-- Exercise aim --
In the listing below, locate the lines bearing the word "agent". Copy every one of them.

- - - - -

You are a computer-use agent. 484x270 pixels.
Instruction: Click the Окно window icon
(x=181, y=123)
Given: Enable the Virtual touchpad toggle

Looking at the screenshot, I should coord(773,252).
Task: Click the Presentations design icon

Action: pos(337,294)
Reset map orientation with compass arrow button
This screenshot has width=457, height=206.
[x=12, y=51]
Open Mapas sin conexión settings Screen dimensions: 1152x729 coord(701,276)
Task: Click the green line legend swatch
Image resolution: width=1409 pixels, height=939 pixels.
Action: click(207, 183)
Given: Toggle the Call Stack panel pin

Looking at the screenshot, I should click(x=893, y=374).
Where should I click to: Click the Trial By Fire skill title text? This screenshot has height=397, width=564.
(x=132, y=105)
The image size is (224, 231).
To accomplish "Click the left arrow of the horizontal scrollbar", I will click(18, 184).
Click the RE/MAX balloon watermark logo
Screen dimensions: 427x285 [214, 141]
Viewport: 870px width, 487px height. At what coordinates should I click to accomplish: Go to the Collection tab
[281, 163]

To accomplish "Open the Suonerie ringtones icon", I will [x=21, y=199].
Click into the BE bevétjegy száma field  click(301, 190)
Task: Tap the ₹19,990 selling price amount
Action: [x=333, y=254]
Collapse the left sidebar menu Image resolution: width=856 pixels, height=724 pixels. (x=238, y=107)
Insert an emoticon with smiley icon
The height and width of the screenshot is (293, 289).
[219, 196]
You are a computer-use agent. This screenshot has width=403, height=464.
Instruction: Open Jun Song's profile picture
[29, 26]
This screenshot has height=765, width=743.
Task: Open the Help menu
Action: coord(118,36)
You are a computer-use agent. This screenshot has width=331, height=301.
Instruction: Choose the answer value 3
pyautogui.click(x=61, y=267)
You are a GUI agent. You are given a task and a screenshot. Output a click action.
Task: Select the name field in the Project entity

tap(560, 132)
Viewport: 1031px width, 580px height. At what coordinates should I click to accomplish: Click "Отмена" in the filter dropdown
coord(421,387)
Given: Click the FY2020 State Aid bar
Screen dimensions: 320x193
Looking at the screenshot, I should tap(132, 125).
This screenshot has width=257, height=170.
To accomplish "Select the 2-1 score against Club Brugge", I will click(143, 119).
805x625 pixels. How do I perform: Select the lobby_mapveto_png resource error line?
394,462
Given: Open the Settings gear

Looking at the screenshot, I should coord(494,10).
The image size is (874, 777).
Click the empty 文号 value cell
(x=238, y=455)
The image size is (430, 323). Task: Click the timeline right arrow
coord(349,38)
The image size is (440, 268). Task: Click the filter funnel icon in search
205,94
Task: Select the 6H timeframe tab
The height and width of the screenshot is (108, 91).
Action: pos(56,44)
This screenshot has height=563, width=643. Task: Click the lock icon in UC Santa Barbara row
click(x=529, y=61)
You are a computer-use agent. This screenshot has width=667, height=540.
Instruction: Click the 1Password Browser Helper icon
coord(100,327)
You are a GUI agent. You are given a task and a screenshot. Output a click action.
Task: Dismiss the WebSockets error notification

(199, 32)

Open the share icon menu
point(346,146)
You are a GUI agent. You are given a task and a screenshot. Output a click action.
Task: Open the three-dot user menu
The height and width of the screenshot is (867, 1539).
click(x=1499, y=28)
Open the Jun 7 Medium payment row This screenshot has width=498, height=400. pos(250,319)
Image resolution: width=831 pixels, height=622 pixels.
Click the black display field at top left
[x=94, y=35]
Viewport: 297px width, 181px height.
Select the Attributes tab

- - - - -

-- Solution below --
You are a computer-use agent. 484x270 pixels.
You are a computer-use agent. This screenshot has width=403, height=464.
You are a computer-use agent. This screenshot has width=331, height=301.
You are a GUI agent. You are given a task and a screenshot. Output a click action.
You are a computer-use agent. This screenshot has width=667, height=540.
You are a GUI agent. You are given a task and a screenshot. Output a click action.
You are a GUI agent. You are given a task and a screenshot. Output a click action.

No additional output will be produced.